• Work order: Take the data below and copy exactly the lines starting at the one with "This screenshot has height=554, width=1024." and finishing at the one with "You are a computer-use agent. The", both included.

***** Material provided *****

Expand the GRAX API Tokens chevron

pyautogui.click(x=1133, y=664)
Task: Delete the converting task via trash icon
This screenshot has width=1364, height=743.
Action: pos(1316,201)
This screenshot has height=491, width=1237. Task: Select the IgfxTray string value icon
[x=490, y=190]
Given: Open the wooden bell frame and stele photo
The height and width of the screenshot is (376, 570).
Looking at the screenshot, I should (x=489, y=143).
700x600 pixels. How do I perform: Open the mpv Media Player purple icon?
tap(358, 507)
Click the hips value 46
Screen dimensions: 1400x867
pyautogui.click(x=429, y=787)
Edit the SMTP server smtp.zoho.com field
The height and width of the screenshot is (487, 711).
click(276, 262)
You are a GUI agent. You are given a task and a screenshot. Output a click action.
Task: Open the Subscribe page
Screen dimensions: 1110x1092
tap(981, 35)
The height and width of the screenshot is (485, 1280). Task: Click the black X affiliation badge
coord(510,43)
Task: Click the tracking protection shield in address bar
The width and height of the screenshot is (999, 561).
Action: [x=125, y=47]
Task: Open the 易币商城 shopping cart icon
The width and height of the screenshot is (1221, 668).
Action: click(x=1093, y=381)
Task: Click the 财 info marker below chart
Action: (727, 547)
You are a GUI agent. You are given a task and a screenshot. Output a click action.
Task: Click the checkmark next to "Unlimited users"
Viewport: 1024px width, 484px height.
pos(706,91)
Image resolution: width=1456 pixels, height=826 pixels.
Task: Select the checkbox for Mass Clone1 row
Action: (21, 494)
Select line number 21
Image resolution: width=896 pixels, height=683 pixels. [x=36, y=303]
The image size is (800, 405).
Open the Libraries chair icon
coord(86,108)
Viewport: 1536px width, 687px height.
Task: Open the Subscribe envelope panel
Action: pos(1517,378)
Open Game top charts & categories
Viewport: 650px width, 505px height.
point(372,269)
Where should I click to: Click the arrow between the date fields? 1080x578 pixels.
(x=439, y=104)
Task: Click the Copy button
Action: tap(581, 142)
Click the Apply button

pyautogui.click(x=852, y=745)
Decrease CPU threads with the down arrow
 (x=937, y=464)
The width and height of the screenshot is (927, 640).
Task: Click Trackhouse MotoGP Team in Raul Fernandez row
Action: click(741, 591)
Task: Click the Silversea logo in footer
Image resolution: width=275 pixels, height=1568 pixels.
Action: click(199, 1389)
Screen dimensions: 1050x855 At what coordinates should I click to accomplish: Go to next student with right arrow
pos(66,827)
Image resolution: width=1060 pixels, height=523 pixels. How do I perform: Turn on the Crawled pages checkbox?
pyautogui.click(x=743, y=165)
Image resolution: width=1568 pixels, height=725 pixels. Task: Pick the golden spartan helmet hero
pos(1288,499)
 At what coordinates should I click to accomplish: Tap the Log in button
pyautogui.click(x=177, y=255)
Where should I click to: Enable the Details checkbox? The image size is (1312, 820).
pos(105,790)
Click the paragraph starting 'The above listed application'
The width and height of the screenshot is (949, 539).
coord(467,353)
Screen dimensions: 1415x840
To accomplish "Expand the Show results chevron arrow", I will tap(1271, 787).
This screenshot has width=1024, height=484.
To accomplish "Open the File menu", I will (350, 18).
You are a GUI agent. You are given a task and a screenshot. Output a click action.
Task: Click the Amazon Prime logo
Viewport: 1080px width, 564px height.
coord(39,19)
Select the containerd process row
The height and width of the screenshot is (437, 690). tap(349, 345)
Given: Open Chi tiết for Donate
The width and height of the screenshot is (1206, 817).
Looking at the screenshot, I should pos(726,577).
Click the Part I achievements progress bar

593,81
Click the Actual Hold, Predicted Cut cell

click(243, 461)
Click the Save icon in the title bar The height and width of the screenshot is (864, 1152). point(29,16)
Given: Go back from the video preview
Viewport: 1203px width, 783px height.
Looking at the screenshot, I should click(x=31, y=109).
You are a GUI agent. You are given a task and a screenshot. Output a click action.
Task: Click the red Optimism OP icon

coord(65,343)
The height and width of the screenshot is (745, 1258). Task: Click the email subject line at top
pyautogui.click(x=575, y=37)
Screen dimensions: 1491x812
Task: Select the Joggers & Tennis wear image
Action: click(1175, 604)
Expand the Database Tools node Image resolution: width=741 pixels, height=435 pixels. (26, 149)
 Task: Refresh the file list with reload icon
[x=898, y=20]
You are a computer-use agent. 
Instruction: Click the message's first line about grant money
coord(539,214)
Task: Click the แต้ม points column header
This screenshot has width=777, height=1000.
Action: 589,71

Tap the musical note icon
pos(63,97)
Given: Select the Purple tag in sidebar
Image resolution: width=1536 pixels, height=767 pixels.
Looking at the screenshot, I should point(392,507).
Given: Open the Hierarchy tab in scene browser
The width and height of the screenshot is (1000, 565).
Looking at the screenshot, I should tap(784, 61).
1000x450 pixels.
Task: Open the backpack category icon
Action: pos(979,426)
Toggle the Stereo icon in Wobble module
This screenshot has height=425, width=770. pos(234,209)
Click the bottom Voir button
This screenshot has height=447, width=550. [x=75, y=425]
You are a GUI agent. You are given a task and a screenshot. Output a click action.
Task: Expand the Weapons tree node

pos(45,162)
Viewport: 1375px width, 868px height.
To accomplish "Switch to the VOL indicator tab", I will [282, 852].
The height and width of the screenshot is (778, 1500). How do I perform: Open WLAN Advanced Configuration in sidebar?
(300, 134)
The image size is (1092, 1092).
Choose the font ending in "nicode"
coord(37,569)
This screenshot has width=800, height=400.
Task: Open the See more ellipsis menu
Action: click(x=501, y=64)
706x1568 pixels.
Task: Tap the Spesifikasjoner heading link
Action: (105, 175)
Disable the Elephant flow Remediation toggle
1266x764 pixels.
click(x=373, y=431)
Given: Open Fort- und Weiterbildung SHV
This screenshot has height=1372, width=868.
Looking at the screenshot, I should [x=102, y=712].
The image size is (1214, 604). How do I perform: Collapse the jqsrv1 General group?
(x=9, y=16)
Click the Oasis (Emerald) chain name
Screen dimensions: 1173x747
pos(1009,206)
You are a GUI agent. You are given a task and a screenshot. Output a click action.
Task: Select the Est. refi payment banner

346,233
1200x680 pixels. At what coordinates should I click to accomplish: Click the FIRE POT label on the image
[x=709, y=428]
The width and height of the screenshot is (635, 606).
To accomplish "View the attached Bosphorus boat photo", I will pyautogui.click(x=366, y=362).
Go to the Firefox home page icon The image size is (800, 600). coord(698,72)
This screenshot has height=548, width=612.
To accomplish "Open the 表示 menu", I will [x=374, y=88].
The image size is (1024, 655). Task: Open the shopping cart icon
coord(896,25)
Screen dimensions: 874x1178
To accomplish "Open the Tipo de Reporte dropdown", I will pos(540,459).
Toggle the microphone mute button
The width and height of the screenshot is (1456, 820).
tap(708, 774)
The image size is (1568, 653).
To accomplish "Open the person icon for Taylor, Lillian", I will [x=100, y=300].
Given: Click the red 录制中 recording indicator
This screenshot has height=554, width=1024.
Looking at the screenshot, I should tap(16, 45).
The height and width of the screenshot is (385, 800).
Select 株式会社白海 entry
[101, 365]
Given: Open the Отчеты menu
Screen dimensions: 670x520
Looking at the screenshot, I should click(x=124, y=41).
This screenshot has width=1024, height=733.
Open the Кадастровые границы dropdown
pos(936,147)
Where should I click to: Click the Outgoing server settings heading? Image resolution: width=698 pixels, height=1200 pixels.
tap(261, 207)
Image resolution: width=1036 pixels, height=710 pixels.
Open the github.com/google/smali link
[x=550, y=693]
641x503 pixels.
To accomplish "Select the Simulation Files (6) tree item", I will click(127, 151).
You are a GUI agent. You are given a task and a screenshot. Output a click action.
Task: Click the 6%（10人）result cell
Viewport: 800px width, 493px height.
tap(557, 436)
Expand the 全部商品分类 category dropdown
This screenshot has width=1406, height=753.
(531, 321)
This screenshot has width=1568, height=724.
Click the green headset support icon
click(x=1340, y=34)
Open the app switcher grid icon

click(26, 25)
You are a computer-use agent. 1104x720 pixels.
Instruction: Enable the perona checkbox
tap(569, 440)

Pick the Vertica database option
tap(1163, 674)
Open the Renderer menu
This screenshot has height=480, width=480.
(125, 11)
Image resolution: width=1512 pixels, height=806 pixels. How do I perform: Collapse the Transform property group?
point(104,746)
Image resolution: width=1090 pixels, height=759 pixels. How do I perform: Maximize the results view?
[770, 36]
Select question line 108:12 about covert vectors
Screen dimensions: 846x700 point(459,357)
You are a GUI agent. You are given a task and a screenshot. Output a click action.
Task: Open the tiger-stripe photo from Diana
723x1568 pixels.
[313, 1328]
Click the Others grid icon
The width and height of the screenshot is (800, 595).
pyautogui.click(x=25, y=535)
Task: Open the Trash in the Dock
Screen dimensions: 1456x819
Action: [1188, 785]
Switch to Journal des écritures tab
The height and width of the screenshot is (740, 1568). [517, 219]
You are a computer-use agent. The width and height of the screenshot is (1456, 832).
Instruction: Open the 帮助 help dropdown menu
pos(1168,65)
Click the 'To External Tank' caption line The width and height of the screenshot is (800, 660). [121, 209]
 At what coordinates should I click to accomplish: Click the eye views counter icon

*****

• Solved exercise:
This screenshot has height=554, width=1024.
Looking at the screenshot, I should tap(16, 45).
The height and width of the screenshot is (385, 800).
Select 株式会社白海 entry
[101, 365]
Given: Open the Отчеты menu
Screen dimensions: 670x520
Looking at the screenshot, I should click(x=124, y=41).
This screenshot has width=1024, height=733.
Open the Кадастровые границы dropdown
pos(936,147)
Where should I click to: Click the Outgoing server settings heading? Image resolution: width=698 pixels, height=1200 pixels.
tap(261, 207)
Image resolution: width=1036 pixels, height=710 pixels.
Open the github.com/google/smali link
[x=550, y=693]
641x503 pixels.
To accomplish "Select the Simulation Files (6) tree item", I will click(127, 151).
You are a GUI agent. You are given a task and a screenshot. Output a click action.
Task: Click the 6%（10人）result cell
Viewport: 800px width, 493px height.
tap(557, 436)
Expand the 全部商品分类 category dropdown
This screenshot has width=1406, height=753.
(531, 321)
This screenshot has width=1568, height=724.
Click the green headset support icon
click(x=1340, y=34)
Open the app switcher grid icon

click(26, 25)
You are a computer-use agent. 1104x720 pixels.
Instruction: Enable the perona checkbox
tap(569, 440)

Pick the Vertica database option
tap(1163, 674)
Open the Renderer menu
This screenshot has height=480, width=480.
(125, 11)
Image resolution: width=1512 pixels, height=806 pixels. How do I perform: Collapse the Transform property group?
point(104,746)
Image resolution: width=1090 pixels, height=759 pixels. How do I perform: Maximize the results view?
[770, 36]
Select question line 108:12 about covert vectors
Screen dimensions: 846x700 point(459,357)
You are a GUI agent. You are given a task and a screenshot. Output a click action.
Task: Open the tiger-stripe photo from Diana
723x1568 pixels.
[313, 1328]
Click the Others grid icon
The width and height of the screenshot is (800, 595).
pyautogui.click(x=25, y=535)
Task: Open the Trash in the Dock
Screen dimensions: 1456x819
Action: [1188, 785]
Switch to Journal des écritures tab
The height and width of the screenshot is (740, 1568). [517, 219]
You are a computer-use agent. The width and height of the screenshot is (1456, 832).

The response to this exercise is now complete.